Date of Report (Date of earliest event reported):
August 5, 2011 (August 4, 2011)

WIN GAMING MEDIA, INC.
(Exact name of registrant as specified in its charter)
 
 NEVADA  000-51255    98-0374121
 (State or other jurisdiction of incorporation)  (Commission File Number)  (IRS Employer Identification No.)
 
 55 Igal Alon Street, Tel-Aviv, Israel  67891
  (Address of principal executive offices)  (Zip Code)
 
(972)-73-755-4500
(Registrant's telephone number, including area code)

Check the appropriate box below if the Form 8-K filing is intended to simultaneously satisfy the filing obligation of the registrant under any of the following provisions:

o
Written communications pursuant to Rule 425 under the Securities Act (17 CFR 230.425)

o
Soliciting material pursuant to Rule 14a-12 under the Exchange Act (17 CFR 240.14a-12)

o
Pre-commencement communications pursuant to Rule 14d-2(b) under the Exchange Act (17 CFR 240.14d-2(b))

o
Pre-commencement communications pursuant to Rule 13e-4(c) under the Exchange Act (17 CFR 240.13e-4(c))

 
 

 
 
ITEM 1.01.  ENTRY INTO A MATERIAL DEFINITIVE AGREEMENT.

On August 4, 2011, the registrant entered into securities purchase agreements (the "SPA's") with seven investors (together, the “Investors”), pursuant to which the registrant agreed to sell to the Investors an aggregate of 5,850,000 shares of restricted common stock (the "Investors Shares") at a price of $0.08 per share and issue warrants to purchase 2,925,000 shares of restricted common stock (the "Warrants"), at exercise prices per share of $0.08.  No separate consideration was paid for the Warrants.  The Warrants will be exercisable six months after the date of issuance thereof until five years from the date of issuance thereof.

The aggregate net proceeds from the sale of the Investors Shares will be $468,000, with $140,000 of such proceeds having been paid by three investors to the registrant for the registrant’s repayment of a short-term bank credit.  The closing is expected to occur on or about August 15, 2011.  A copy of the form of Warrant and the SPA are attached as Exhibit 4.1 and Exhibit 10.1, respectively, to this Current Report on Form 8-K and are incorporated herein by reference.  The description of the Warrants and the SPA's is a summary only and is qualified in its entirety by reference to Exhibit 4.1 and Exhibit 10.1, respectively.
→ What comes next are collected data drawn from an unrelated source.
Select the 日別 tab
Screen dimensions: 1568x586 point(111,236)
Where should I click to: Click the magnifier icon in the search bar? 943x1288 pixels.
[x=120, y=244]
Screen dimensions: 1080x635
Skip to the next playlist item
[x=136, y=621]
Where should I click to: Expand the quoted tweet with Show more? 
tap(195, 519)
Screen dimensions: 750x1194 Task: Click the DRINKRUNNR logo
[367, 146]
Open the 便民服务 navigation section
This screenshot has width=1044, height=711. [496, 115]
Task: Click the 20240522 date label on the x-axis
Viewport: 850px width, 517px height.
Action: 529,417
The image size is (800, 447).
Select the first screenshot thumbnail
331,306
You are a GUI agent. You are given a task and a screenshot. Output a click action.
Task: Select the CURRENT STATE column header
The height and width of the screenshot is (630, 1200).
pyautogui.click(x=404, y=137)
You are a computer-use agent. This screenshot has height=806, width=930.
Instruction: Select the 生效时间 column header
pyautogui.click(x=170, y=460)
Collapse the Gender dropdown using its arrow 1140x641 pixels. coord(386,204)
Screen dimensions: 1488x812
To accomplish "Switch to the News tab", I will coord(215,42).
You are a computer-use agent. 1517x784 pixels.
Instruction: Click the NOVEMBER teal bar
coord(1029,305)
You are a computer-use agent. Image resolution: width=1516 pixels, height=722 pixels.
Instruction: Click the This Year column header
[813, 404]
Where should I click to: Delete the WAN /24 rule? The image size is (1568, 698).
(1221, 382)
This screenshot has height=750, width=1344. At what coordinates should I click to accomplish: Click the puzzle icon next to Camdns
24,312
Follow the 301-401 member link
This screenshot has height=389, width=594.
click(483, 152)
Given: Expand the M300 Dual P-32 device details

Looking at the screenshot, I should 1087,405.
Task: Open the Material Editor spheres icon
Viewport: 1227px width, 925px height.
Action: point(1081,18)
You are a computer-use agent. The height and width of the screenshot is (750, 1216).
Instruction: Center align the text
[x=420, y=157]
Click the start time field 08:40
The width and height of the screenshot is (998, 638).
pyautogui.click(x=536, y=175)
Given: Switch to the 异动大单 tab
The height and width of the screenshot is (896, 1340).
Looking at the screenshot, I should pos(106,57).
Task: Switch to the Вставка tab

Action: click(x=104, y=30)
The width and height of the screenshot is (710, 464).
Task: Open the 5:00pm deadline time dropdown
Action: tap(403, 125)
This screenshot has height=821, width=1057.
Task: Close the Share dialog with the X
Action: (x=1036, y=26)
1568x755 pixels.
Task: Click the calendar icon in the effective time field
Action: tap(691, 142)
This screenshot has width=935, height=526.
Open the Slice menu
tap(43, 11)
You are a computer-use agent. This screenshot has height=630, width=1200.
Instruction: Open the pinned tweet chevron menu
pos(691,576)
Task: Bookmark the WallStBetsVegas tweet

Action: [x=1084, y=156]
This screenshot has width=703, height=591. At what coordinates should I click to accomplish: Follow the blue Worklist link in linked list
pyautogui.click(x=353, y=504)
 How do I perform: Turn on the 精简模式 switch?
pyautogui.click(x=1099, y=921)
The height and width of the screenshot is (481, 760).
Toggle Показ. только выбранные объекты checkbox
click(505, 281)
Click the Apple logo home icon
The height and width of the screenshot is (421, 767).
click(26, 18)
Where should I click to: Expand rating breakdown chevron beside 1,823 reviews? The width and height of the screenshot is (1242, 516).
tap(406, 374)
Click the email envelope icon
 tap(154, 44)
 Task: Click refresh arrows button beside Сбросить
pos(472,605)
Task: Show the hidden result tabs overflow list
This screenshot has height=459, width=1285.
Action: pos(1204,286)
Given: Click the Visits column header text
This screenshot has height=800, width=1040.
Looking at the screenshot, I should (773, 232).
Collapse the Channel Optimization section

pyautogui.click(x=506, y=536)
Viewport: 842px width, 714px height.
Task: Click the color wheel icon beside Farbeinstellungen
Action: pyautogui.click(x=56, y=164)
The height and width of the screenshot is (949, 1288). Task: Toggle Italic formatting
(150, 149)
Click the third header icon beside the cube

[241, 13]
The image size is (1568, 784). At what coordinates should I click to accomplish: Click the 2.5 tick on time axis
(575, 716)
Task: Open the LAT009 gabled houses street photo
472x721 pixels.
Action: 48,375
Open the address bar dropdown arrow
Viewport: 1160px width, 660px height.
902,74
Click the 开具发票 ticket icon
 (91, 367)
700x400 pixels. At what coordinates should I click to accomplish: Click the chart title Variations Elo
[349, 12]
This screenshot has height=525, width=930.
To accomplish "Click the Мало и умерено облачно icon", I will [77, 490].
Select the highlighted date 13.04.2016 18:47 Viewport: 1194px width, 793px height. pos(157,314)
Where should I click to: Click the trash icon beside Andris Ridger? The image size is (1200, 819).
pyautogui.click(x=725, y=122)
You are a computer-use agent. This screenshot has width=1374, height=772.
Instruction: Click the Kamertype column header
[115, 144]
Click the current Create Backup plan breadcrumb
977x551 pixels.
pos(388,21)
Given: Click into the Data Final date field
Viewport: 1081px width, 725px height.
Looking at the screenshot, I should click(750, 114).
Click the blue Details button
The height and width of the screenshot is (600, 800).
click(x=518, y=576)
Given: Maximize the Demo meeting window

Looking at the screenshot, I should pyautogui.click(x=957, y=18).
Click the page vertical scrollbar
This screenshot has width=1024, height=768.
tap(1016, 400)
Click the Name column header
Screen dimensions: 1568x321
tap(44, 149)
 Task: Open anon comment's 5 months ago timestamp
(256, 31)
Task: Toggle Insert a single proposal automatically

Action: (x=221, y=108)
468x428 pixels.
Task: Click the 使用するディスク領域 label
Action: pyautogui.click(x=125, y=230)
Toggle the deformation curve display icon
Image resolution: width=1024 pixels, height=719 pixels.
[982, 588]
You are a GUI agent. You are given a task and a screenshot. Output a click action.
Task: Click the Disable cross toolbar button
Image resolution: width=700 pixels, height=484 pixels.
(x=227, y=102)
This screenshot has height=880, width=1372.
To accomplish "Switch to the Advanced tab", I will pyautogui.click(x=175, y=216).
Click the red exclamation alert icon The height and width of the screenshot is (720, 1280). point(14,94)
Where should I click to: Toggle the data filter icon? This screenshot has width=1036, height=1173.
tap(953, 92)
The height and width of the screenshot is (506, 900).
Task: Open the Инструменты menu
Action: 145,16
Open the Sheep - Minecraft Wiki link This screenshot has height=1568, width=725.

The securities offered and to be sold under the SPA's will not be registered under the Securities Act of 1933, as amended, or any state securities laws, and may not be offered or sold in the United States absent registration, or an applicable exemption from registration under the Securities Act of 1933, as amended, and applicable state securities laws.  This Current Report on Form 8-K does not constitute an offer to sell, or a solicitation of an offer to buy, any security and shall not constitute any offer, solicitation or sale in any jurisdiction in which such offering would be unlawful

ITEM 3.02.  UNREGISTERED SALES OF EQUITY SECURITIES.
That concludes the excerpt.